This entire review has been hidden because of spoilers.
Profile Image for Alan.
152 reviews
May 22, 2017
A very well written retelling of a failed coup attempt from a man who had already led two successful ones.
The thing about this book is it also confirms a lot of what we already know.
The USA and others like regime change and while sometimes it's on the surface about humanitarian concerns, underneath it really is all about money. Oil, Minerals, Diamonds etc and ensuring that all the big contracts, the big business goes to the powerful western governments backed companies, not the actual people they will be claiming to help.
Sure, they might release them from tyranny but they will still be robbing them of their resources..
Simon Mann of course claims to be on the side of the angles, he is going into do a bloodless coup, to save the people. But of course he would say that. Simon Mann appears to have made a shit load of money out of these adventures before it all went wrong. I don't blame him for that. He was working with the approval (official or otherwise) of many governments who be would be in right behind him to divvy up the spoils before the new 'friendly' governments where even in their shiny palaces.
There are a lot of books out there that clearly show how the many governments of the world are causing wars for profit, for arms sales, for oil. What ever. They thrive on conflict. It makes the world go round. This is just one of those stories. And it's a very good read.
119 reviews
April 23, 2025
Simon Mann's accounts of his exploits in African wars, prisons and various dubious enterprises are both engrossing and shocking. It really is the stuff of movies and Freddie Forsythe novels.
How one feels about this book is probably a reflection of how one feels about Mann. In his words, he was always doing the right things for the right reasons. His reasoning and justification run parallel to Romans 12:9-18 in the Bible. The reader, however, needs to make up their own mind.
Mann can be seen as a warmonger, a colonial throwback exploiting Africa, a bringer of peace, a businessman, a man betrayed by 'brothers-in- arms', a reckless adventurer, a political manipulator, or simply a patsy in the hands of greater powers.
Personally, having read his accounts, I believe he is, in many ways, little bits of all these descriptors. But, more so, he is a survivor and Cry Havoc is a record of the strength of will and character to fight for survival and prove himself.
Simon Mann is not the greatest writer. His style is, at times, awkward and jerky, but the book is compelling. I just want to know whose identity he is still protecting? No surprise, Mark Thatcher comes out of it all badly.
Profile Image for David.
6 reviews2 followers
June 20, 2012
Brilliant background to the failed coup in Equatorial Guinea . Mann is no author but what a life, what a cracking story.
Profile Image for Taf Mupfumi.
12 reviews6 followers
February 6, 2015
This reads like one of those, 'What I Did This Summer' essays you wrote your first day back at school..
Profile Image for Edicta.
4 reviews1 follower
October 14, 2015
If I could give this book a negative rating--a least a no star rating--I would. It has been the most horrible read I have ever experienced. I purchased the book at a J'burg airport during a layover, very much looking forward to reading it based on the cover promises. I hated every page I read, but I continued reading in the hopes somehow the book would get better but also so that I could judge the book as a whole.

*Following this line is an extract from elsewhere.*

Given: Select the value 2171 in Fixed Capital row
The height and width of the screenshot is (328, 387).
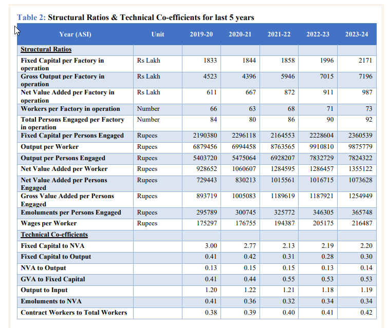Looking at the screenshot, I should [365, 61].
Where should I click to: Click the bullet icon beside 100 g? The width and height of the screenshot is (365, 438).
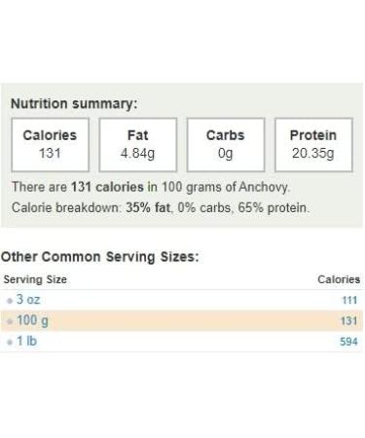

The writing is absolutely horrible. What did the editor do?!? And to think that Mann intended the sell of it to provide for his partner Amanda's and their 7 children with a livelihood from its sales, was pathetic. Then again, I did throw away my money on it.

The whole book read like the ramblings of a man with a grandious complex, but instead, to me, it came across as a pathetic man who needed to make anything a big deal for and about him. Prison in any part of a developing country is surely a horror, but he had the best treatment and fortune one can have! Yet he wrote as if the 5 years he spent between the prisons in Zimbabwe and EG were the worse one can suffer--he had almost royalty treatment in both!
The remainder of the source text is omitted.